New charity investigation: BIETEC Learning and Development Training Centre
The Charity Commission has opened a statutory inquiry into BIETEC Learning and Development Training Centre, registered charity number 1108129.
The inquiry was opened on 8 July 2014.
The charity’s objects are to advance the education of the public in particular by the provision of vocational education.
The commission first opened an operational compliance case into the charity in July 2013 following an OFSTED inspection into educational activities linked to the charity.
During our engagement with the charity, the commission used its powers under the Charities Act 2011 to obtain copies of the charity’s bank statements. Following scrutiny of this information, the commission identified discrepancies between the income and expenditure in the charity’s bank account, and the charity’s annual returns to the commission. Annual return information submitted to the commission for the financial years ending 2009-2013 indicated a total income of £162,000, whereas a scrutiny of the income in its bank account showed an income of over £1.1million.
In addition, the commission identified close links and transactions between the charity and a commercial company, connected to the charity’s trustees, which raised concerns about the independence of the charity and whether conflicts of interest had been managed properly.
The inquiry has only been made public now as the regulator had to undertake further analysis of financial records and verify information about the charity before informing the trustees that an inquiry had been opened.
The inquiry will examine and deal with:
the administration and financial management of the charity by the trustees, in particular the apparent discrepancy between the charity’s published income and expenditure, and the deposits and payments in the charity’s bank account
whether the charity is being used for private benefit
the transactions between the charity and the commercial company, including whether conflicts of interest have been properly managed
whether or not the trustees have complied with and fulfilled their duties and responsibilities as trustees under charity law
The purpose of an inquiry is to examine issues in detail and investigate and establish the facts so that the regulator can ascertain whether there has been misconduct or mismanagement; establish the extent of the risk to the charity’s property, beneficiaries or work; and decide what action needs to be taken to resolve the serious concerns, if necessary using its investigative, protective and remedial powers to do so.

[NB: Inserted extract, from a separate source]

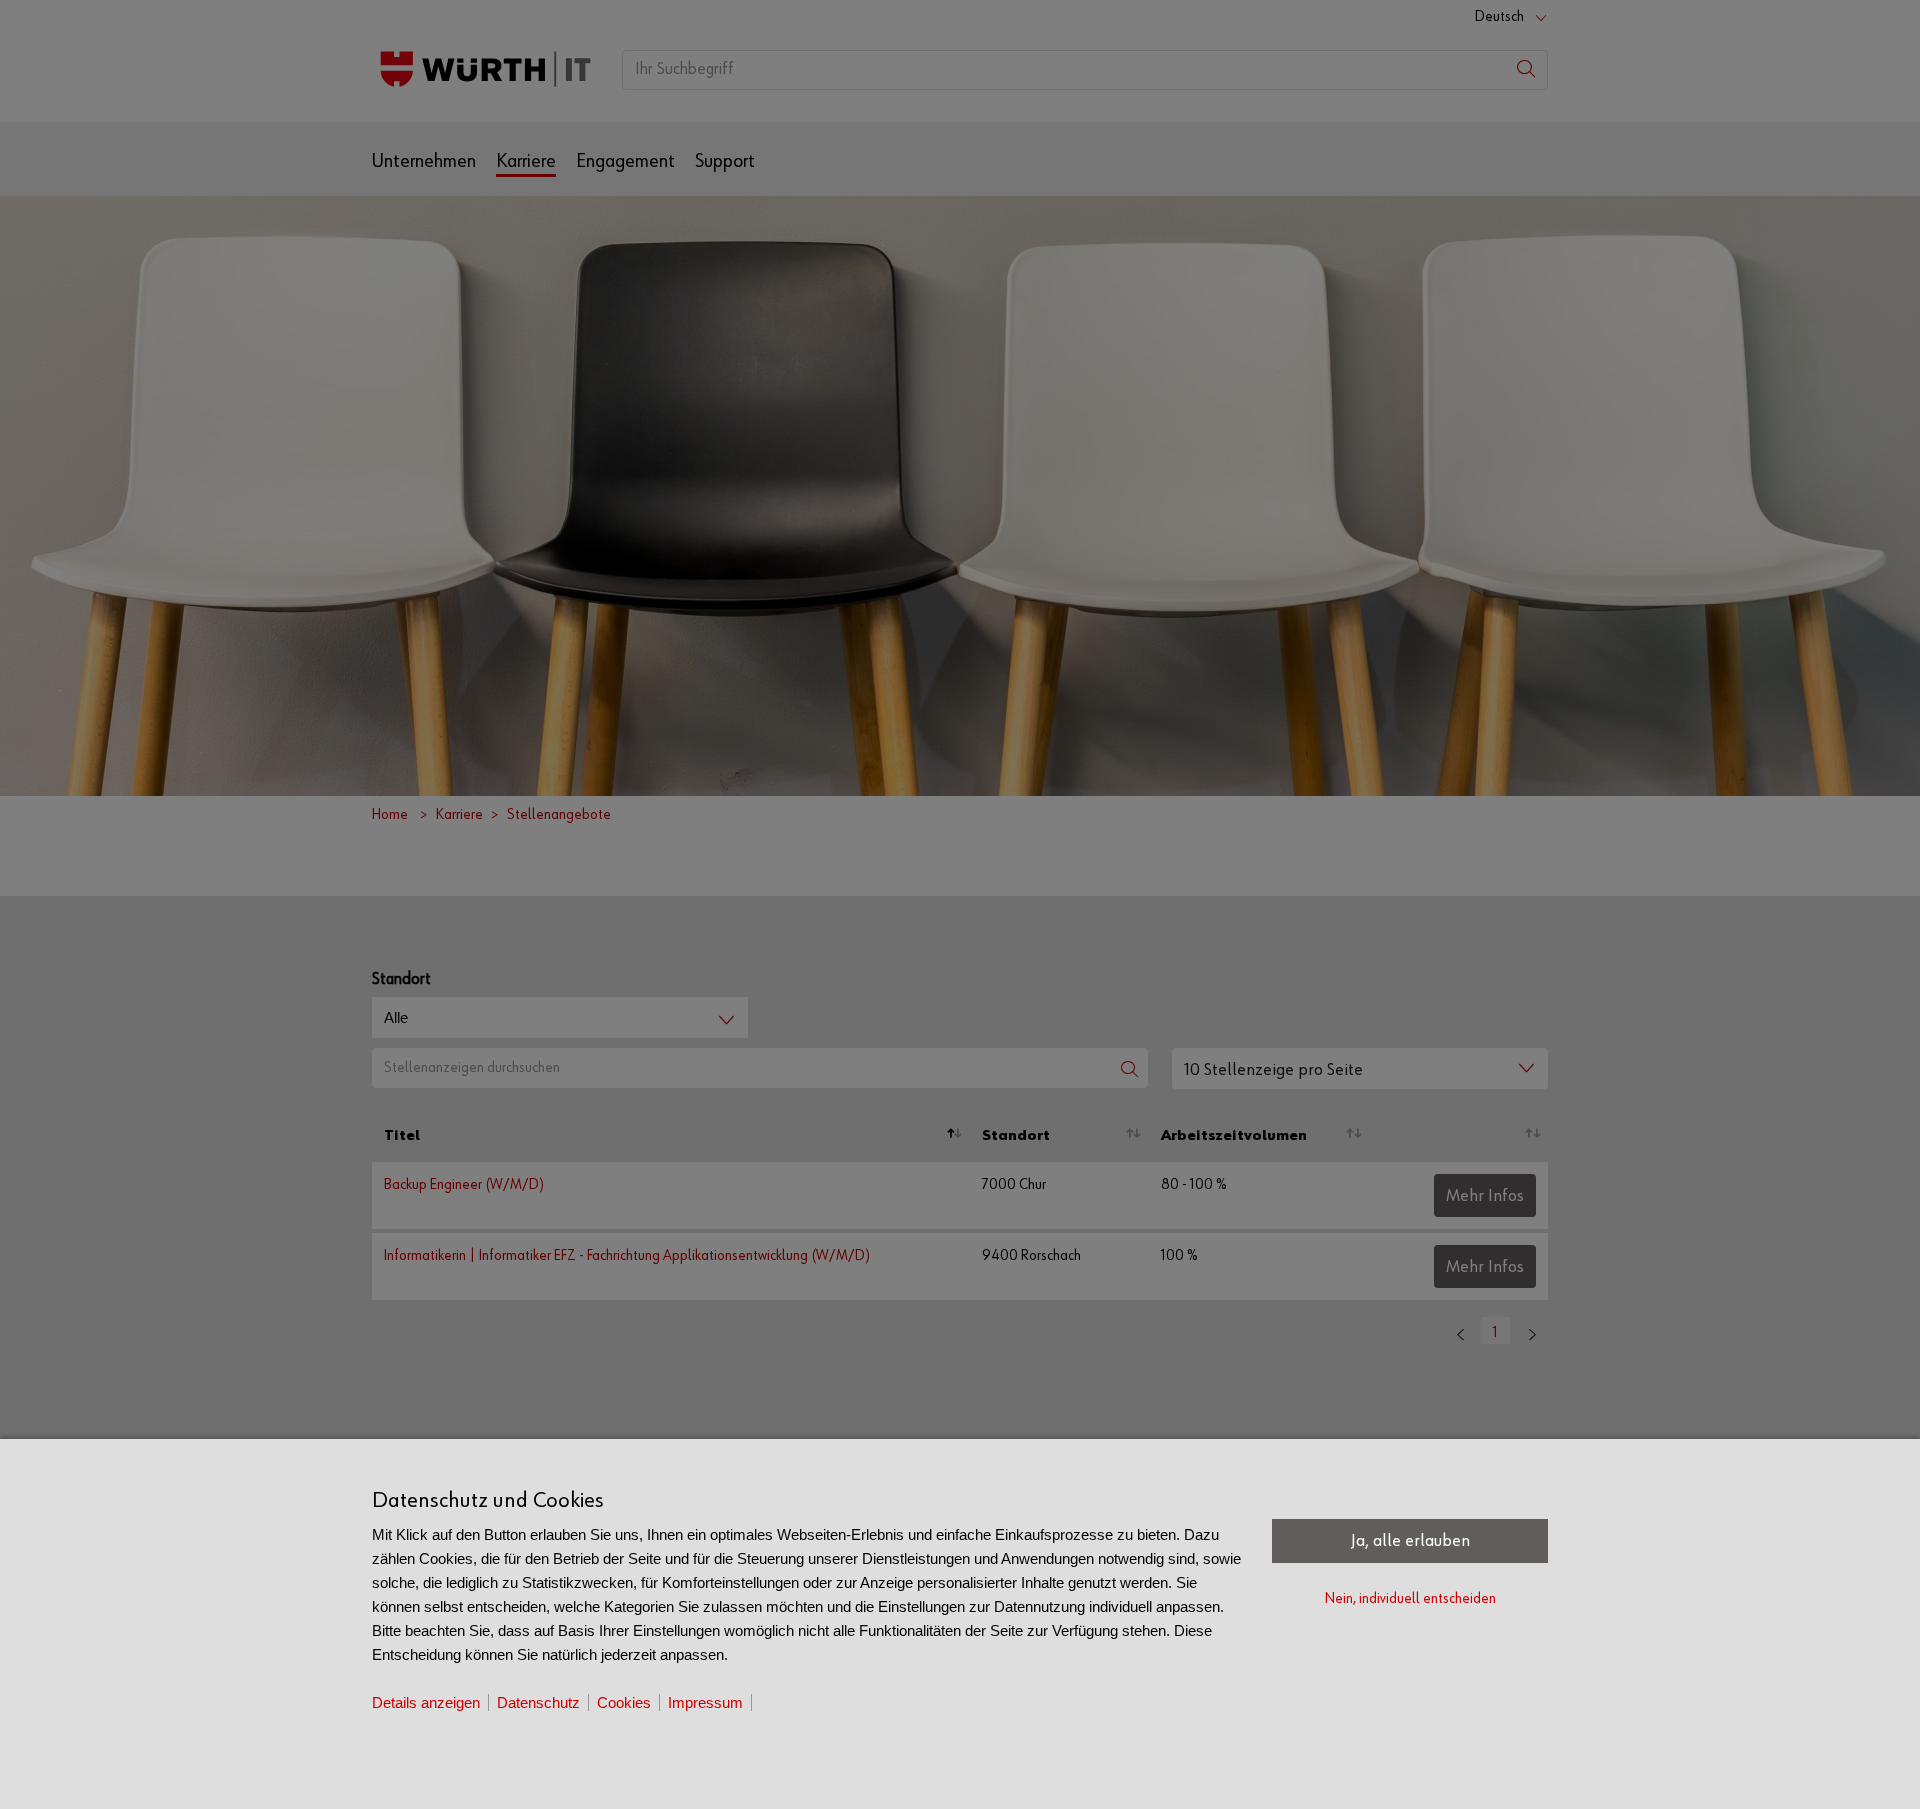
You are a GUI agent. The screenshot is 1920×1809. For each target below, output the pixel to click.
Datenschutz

It is the commission’s policy, after it has concluded an inquiry, to publish a report detailing what issues the inquiry looked at, what actions were undertaken as part of the inquiry and what the outcomes were. Reports of previous inquiries by the commission are available on GOV.UK.
The charity’s details can be viewed on the commission’s online charity search tool.
Notes to editors
- The Charity Commission is the independent regulator of charities in England and Wales.
- Our mission is to be the independent registrar and regulator of charities in England and Wales, acting in the public’s interest, to ensure that:
- charities know what they have to do
- the public know what charities do
- charities are held to account
- Section 46 of the Charities Act 2011 gives the Charity Commission the power to institute inquiries. The opening of an inquiry gives the commission access to a range of protective and remedial powers.
- The commission’s decision to announce the opening of a statutory inquiry is based on whether it is in the public interest to do so and with consideration of our objective to increase public trust and confidence in charities.